Tuesday, February 19, 2008

Links between RIAs and "the cloud"

A colleague of mine at InfoQ, Deborah Hartmann, emailed me this morning with a thought about the strong link between cloud computing and Rich Internet Applications (RIAs). It triggered some thoughts which I'd like to share.

Deborah asked:

Don't [the cloud and RIAs] go hand-in-hand? [...] with more generic services on the server (in the cloud) it's natural that we move toward programming more finesse and usability on the client, right? (i.e. "pull" rather than "push")

My reply:

They definitely do - without having online data storage, RIAs are a lot less compelling.

RIAs seem to be an attempt to create thick-clients that are hosted inside the browser. People are trying to achieve desktop-like functionality, but hosted from a website so that you don't have the whole download/install/update model. I also find it amusing that some RIAs are integrating with e.g. Google Gears or SQLite for offline, local data storage - that puts it even closer to the thick client model.

My observation has been that almost every trend you can imagine oscillates like a sine wave - in this case, the top of the sine wave is centralized CPUs with dumb-terminal clients, and the bottom of the sine wave is standalone general-purpose computers which have all of their data and applications under their own control.
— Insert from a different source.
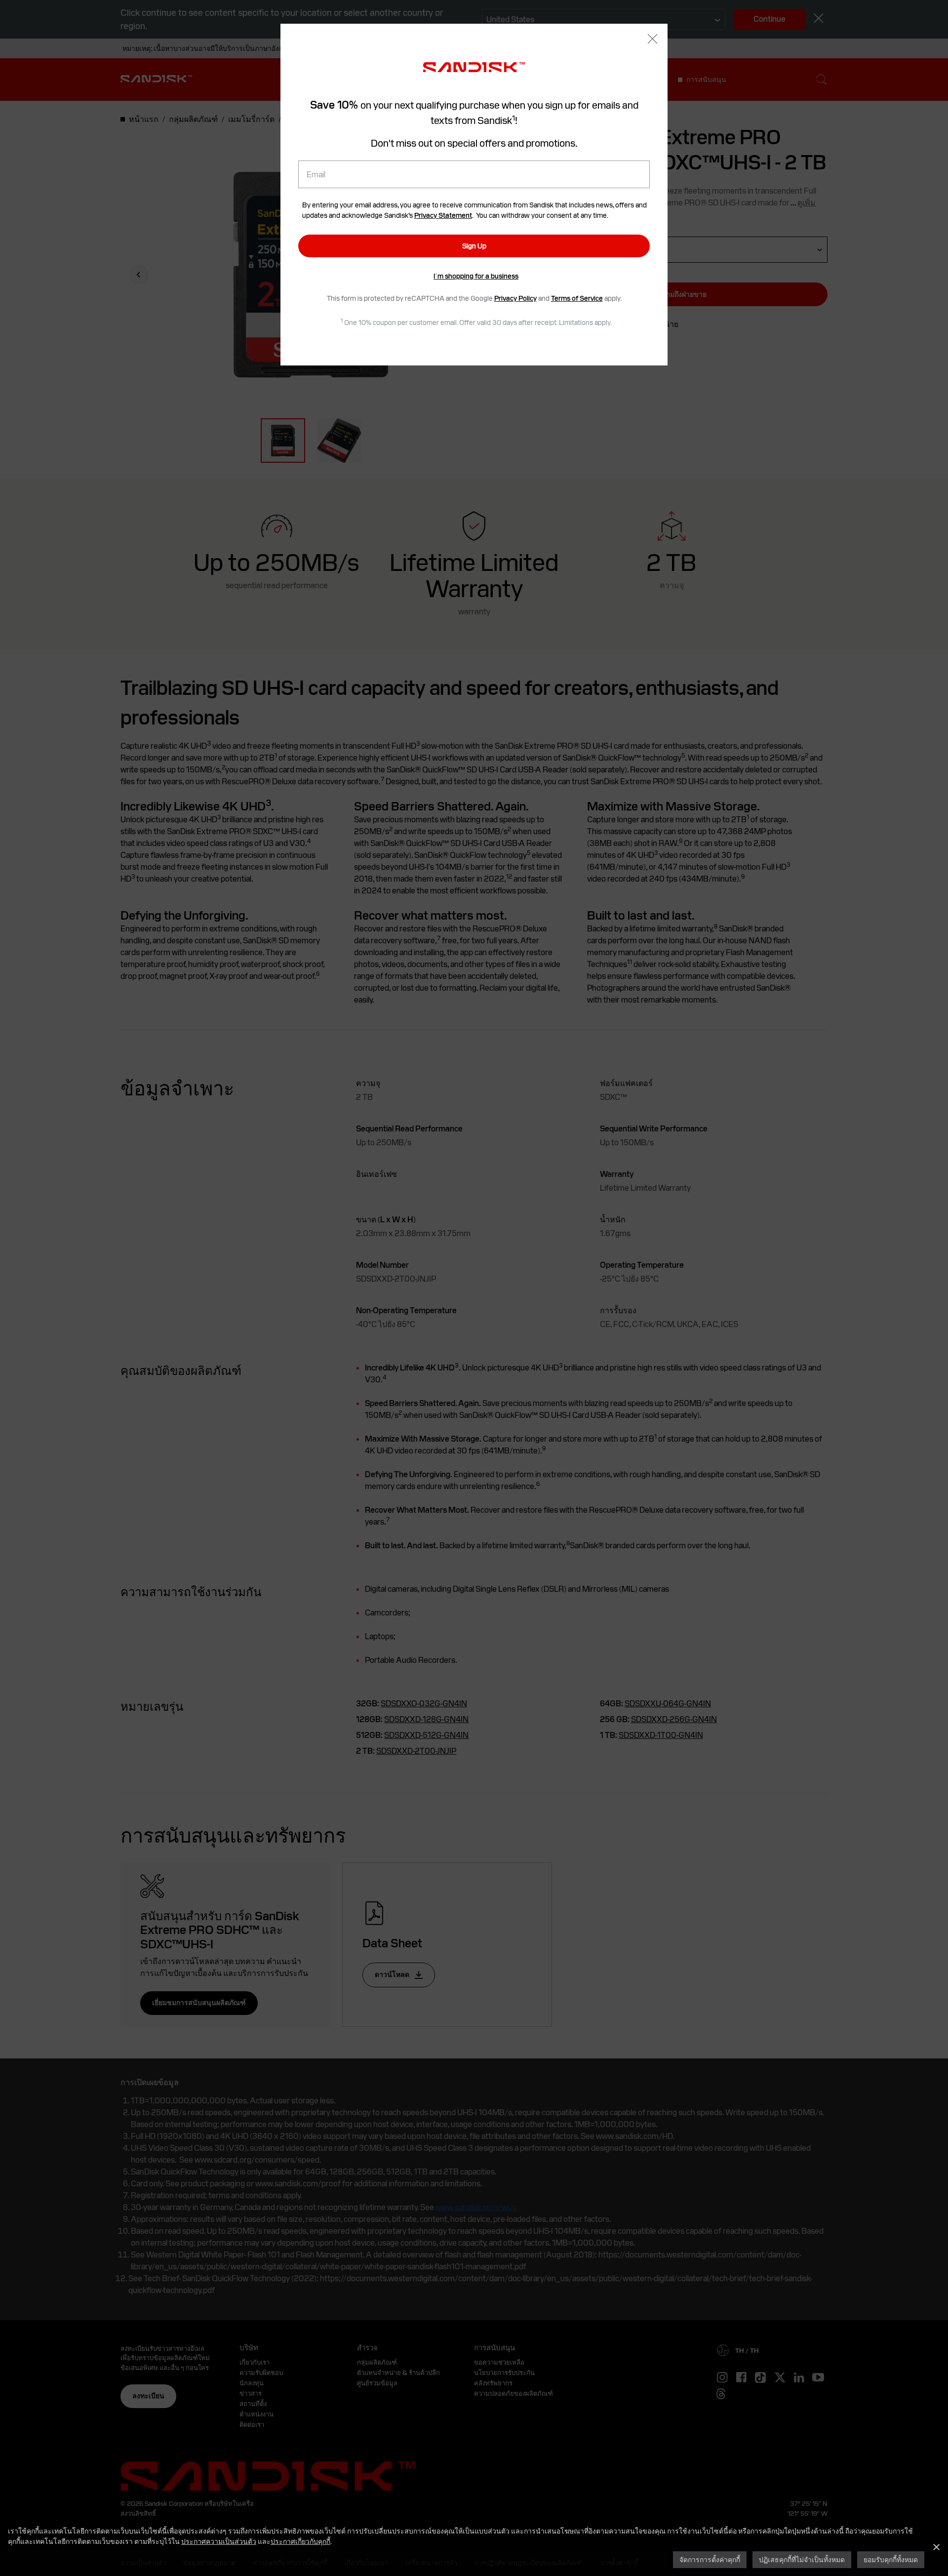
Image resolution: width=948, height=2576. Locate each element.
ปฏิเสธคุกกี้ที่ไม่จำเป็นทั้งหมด (802, 2559)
In the 70s we were at Unix servers and terms, then we slowly oscillated to the PC, now we are oscillating back to centrlaized servers, this time enabled via the Internet - I will bet you dollars to donuts that in about 7-10 years we will see a move away from cloud computing and back to localized data storage and application management due to the issues of storing data on the cloud (who owns it? what if company X goes out of business and takes all of your data with it? What if company Y gets bought and chnages all sorts of policies and procedures? What if company Z turns out to be evil, selling all of it's data to the Russian Mafia? I'll keep my data where I can see it, thankyouverymuch!).

There's also a bit of a disconnect that I see - I've heard people in Silicon Valley make silly statements like "everyone's using broadband" (I heard that on-site at one of my customers and promptly set them straight). I think that, although RIAs are continuing to be the "cool thing" for at least the next couple of years, the heavy download weight and inherent opacity to search engines are problems that need to be addressed. If a client computer has an API that allows for rich clients to be constructed locally with minimal data sent over the net (e.g. Mozilla XUL) then I think that RIAs will become a real winning proposition for more than a small segment of the internet population (how useful is an RIA on a mobile phone?).